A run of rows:

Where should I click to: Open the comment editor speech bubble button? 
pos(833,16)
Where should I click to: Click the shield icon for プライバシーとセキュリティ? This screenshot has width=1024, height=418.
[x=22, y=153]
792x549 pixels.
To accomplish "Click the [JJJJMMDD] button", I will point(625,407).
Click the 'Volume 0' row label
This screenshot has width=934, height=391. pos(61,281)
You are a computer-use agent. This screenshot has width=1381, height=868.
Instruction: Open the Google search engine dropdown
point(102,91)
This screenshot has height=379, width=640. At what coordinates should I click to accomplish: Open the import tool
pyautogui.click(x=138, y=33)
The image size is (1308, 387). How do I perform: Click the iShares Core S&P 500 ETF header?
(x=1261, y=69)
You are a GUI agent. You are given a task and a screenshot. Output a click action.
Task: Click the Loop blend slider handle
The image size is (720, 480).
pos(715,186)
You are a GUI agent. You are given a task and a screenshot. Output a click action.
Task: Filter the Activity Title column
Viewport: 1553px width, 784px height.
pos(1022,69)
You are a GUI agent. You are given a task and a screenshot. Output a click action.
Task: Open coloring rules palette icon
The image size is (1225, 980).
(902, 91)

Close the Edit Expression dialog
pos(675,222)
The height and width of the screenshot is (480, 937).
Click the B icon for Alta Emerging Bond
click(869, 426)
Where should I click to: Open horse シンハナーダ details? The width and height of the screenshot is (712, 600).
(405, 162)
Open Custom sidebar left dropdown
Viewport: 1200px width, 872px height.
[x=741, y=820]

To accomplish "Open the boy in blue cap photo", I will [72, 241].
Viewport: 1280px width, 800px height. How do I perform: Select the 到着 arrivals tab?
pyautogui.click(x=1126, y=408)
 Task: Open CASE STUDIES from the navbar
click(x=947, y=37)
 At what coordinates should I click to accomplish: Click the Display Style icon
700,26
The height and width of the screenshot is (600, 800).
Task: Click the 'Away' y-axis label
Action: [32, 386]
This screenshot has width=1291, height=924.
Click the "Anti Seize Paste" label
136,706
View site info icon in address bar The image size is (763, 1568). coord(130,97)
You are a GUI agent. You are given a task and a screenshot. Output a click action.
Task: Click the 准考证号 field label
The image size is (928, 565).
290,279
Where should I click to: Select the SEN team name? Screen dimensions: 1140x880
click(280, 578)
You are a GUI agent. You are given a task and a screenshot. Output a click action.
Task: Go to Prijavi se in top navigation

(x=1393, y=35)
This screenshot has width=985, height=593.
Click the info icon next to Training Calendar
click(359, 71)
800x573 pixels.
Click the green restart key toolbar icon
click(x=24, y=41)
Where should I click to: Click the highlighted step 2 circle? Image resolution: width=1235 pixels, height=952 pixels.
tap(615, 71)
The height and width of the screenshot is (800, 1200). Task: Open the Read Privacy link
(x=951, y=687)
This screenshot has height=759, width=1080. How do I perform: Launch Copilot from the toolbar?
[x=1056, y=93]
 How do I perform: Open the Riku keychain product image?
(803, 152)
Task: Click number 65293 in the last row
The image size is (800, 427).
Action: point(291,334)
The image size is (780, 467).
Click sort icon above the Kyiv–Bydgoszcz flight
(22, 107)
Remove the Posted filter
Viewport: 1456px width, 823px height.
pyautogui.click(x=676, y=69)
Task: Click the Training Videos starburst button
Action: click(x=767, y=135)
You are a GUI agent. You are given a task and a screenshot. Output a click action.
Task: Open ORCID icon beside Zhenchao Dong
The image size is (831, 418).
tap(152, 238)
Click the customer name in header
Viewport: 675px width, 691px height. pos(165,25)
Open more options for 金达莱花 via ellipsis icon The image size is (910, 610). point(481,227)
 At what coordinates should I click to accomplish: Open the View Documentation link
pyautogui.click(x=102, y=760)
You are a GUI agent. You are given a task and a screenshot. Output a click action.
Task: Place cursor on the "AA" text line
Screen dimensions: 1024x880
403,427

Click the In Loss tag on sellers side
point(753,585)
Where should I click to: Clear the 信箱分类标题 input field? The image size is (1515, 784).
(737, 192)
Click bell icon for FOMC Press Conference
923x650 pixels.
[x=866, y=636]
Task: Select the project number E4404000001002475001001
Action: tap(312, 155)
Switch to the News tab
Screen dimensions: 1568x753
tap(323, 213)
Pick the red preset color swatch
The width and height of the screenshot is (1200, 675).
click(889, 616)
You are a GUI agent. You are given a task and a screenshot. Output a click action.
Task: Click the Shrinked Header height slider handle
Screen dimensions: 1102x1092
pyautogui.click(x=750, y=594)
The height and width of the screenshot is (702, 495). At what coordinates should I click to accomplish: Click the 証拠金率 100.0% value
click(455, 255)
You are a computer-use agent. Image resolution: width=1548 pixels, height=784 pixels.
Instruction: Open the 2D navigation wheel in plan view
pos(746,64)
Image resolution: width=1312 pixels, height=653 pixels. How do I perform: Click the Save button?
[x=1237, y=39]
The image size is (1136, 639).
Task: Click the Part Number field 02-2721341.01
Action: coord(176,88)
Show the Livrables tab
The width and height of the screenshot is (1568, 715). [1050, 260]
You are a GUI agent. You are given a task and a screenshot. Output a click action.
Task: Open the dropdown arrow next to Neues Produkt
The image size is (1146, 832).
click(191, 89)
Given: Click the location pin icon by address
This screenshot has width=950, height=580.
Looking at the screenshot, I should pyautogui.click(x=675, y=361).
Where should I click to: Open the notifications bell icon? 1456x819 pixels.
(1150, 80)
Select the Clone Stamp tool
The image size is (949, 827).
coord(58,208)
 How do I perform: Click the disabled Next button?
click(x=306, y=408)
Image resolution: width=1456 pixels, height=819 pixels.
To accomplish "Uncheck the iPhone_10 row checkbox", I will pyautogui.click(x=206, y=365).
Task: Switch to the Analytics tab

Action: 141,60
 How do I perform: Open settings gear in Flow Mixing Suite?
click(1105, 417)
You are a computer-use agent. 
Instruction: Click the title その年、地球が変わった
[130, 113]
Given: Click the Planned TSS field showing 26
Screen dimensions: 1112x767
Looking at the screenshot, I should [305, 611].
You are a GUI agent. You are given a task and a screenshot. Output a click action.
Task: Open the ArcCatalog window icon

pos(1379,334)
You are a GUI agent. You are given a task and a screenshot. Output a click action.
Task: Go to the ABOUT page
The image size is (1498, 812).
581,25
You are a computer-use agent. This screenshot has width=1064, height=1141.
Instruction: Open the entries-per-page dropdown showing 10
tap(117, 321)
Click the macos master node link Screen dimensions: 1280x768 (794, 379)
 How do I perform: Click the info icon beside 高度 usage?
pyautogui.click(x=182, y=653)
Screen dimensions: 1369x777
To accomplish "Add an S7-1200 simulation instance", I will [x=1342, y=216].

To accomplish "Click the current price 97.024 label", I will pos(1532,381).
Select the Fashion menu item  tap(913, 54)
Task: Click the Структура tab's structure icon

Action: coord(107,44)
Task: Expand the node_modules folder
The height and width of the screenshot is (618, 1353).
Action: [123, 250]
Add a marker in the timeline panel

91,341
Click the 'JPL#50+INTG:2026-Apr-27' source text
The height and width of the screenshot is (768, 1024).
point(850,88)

### Your instructions
Switch each "Where should I click to" in the rows above to "Which spot do I click to" and leave every other part of them as it is.

### Correct response
Which spot do I click to: Open the comment editor speech bubble button? 
pos(833,16)
Which spot do I click to: Click the shield icon for プライバシーとセキュリティ? This screenshot has width=1024, height=418.
[x=22, y=153]
792x549 pixels.
To accomplish "Click the [JJJJMMDD] button", I will point(625,407).
Click the 'Volume 0' row label
This screenshot has width=934, height=391. pos(61,281)
You are a computer-use agent. This screenshot has width=1381, height=868.
Instruction: Open the Google search engine dropdown
point(102,91)
This screenshot has height=379, width=640. At what coordinates should I click to accomplish: Open the import tool
pyautogui.click(x=138, y=33)
The image size is (1308, 387). How do I perform: Click the iShares Core S&P 500 ETF header?
(x=1261, y=69)
You are a GUI agent. You are given a task and a screenshot. Output a click action.
Task: Click the Loop blend slider handle
The image size is (720, 480).
pos(715,186)
You are a GUI agent. You are given a task and a screenshot. Output a click action.
Task: Filter the Activity Title column
Viewport: 1553px width, 784px height.
pos(1022,69)
You are a GUI agent. You are given a task and a screenshot. Output a click action.
Task: Open coloring rules palette icon
The image size is (1225, 980).
(902, 91)

Close the Edit Expression dialog
pos(675,222)
The height and width of the screenshot is (480, 937).
Click the B icon for Alta Emerging Bond
click(869, 426)
Which spot do I click to: Open horse シンハナーダ details? The width and height of the screenshot is (712, 600).
(405, 162)
Open Custom sidebar left dropdown
Viewport: 1200px width, 872px height.
[x=741, y=820]

To accomplish "Open the boy in blue cap photo", I will [72, 241].
Viewport: 1280px width, 800px height. How do I perform: Select the 到着 arrivals tab?
pyautogui.click(x=1126, y=408)
 Task: Open CASE STUDIES from the navbar
click(x=947, y=37)
 At what coordinates should I click to accomplish: Click the Display Style icon
700,26
The height and width of the screenshot is (600, 800).
Task: Click the 'Away' y-axis label
Action: [32, 386]
This screenshot has width=1291, height=924.
Click the "Anti Seize Paste" label
136,706
View site info icon in address bar The image size is (763, 1568). coord(130,97)
You are a GUI agent. You are given a task and a screenshot. Output a click action.
Task: Click the 准考证号 field label
The image size is (928, 565).
290,279
Which spot do I click to: Select the SEN team name? Screen dimensions: 1140x880
click(280, 578)
You are a GUI agent. You are given a task and a screenshot. Output a click action.
Task: Go to Prijavi se in top navigation

(x=1393, y=35)
This screenshot has width=985, height=593.
Click the info icon next to Training Calendar
click(359, 71)
800x573 pixels.
Click the green restart key toolbar icon
click(x=24, y=41)
Which spot do I click to: Click the highlighted step 2 circle? Image resolution: width=1235 pixels, height=952 pixels.
tap(615, 71)
The height and width of the screenshot is (800, 1200). Task: Open the Read Privacy link
(x=951, y=687)
This screenshot has height=759, width=1080. How do I perform: Launch Copilot from the toolbar?
[x=1056, y=93]
 How do I perform: Open the Riku keychain product image?
(803, 152)
Task: Click number 65293 in the last row
The image size is (800, 427).
Action: point(291,334)
The image size is (780, 467).
Click sort icon above the Kyiv–Bydgoszcz flight
(22, 107)
Remove the Posted filter
Viewport: 1456px width, 823px height.
pyautogui.click(x=676, y=69)
Task: Click the Training Videos starburst button
Action: click(x=767, y=135)
You are a GUI agent. You are given a task and a screenshot. Output a click action.
Task: Open ORCID icon beside Zhenchao Dong
The image size is (831, 418).
tap(152, 238)
Click the customer name in header
Viewport: 675px width, 691px height. pos(165,25)
Open more options for 金达莱花 via ellipsis icon The image size is (910, 610). point(481,227)
 At what coordinates should I click to accomplish: Open the View Documentation link
pyautogui.click(x=102, y=760)
You are a GUI agent. You are given a task and a screenshot. Output a click action.
Task: Place cursor on the "AA" text line
Screen dimensions: 1024x880
403,427

Click the In Loss tag on sellers side
point(753,585)
Which spot do I click to: Clear the 信箱分类标题 input field? The image size is (1515, 784).
(737, 192)
Click bell icon for FOMC Press Conference
923x650 pixels.
[x=866, y=636]
Task: Select the project number E4404000001002475001001
Action: tap(312, 155)
Switch to the News tab
Screen dimensions: 1568x753
tap(323, 213)
Pick the red preset color swatch
The width and height of the screenshot is (1200, 675).
click(889, 616)
You are a GUI agent. You are given a task and a screenshot. Output a click action.
Task: Click the Shrinked Header height slider handle
Screen dimensions: 1102x1092
pyautogui.click(x=750, y=594)
The height and width of the screenshot is (702, 495). At what coordinates should I click to accomplish: Click the 証拠金率 100.0% value
click(455, 255)
You are a computer-use agent. Image resolution: width=1548 pixels, height=784 pixels.
Instruction: Open the 2D navigation wheel in plan view
pos(746,64)
Image resolution: width=1312 pixels, height=653 pixels. How do I perform: Click the Save button?
[x=1237, y=39]
The image size is (1136, 639).
Task: Click the Part Number field 02-2721341.01
Action: coord(176,88)
Show the Livrables tab
The width and height of the screenshot is (1568, 715). [1050, 260]
You are a GUI agent. You are given a task and a screenshot. Output a click action.
Task: Open the dropdown arrow next to Neues Produkt
The image size is (1146, 832).
click(191, 89)
Given: Click the location pin icon by address
This screenshot has width=950, height=580.
Looking at the screenshot, I should pyautogui.click(x=675, y=361).
Which spot do I click to: Open the notifications bell icon? 1456x819 pixels.
(1150, 80)
Select the Clone Stamp tool
The image size is (949, 827).
coord(58,208)
 How do I perform: Click the disabled Next button?
click(x=306, y=408)
Image resolution: width=1456 pixels, height=819 pixels.
To accomplish "Uncheck the iPhone_10 row checkbox", I will pyautogui.click(x=206, y=365).
Task: Switch to the Analytics tab

Action: 141,60
 How do I perform: Open settings gear in Flow Mixing Suite?
click(1105, 417)
You are a computer-use agent. 
Instruction: Click the title その年、地球が変わった
[130, 113]
Given: Click the Planned TSS field showing 26
Screen dimensions: 1112x767
Looking at the screenshot, I should [305, 611].
You are a GUI agent. You are given a task and a screenshot. Output a click action.
Task: Open the ArcCatalog window icon

pos(1379,334)
You are a GUI agent. You are given a task and a screenshot. Output a click action.
Task: Go to the ABOUT page
The image size is (1498, 812).
581,25
You are a computer-use agent. This screenshot has width=1064, height=1141.
Instruction: Open the entries-per-page dropdown showing 10
tap(117, 321)
Click the macos master node link Screen dimensions: 1280x768 (794, 379)
 How do I perform: Click the info icon beside 高度 usage?
pyautogui.click(x=182, y=653)
Screen dimensions: 1369x777
To accomplish "Add an S7-1200 simulation instance", I will [x=1342, y=216].

To accomplish "Click the current price 97.024 label", I will pos(1532,381).
Select the Fashion menu item  tap(913, 54)
Task: Click the Структура tab's structure icon

Action: coord(107,44)
Task: Expand the node_modules folder
The height and width of the screenshot is (618, 1353).
Action: [123, 250]
Add a marker in the timeline panel

91,341
Click the 'JPL#50+INTG:2026-Apr-27' source text
The height and width of the screenshot is (768, 1024).
point(850,88)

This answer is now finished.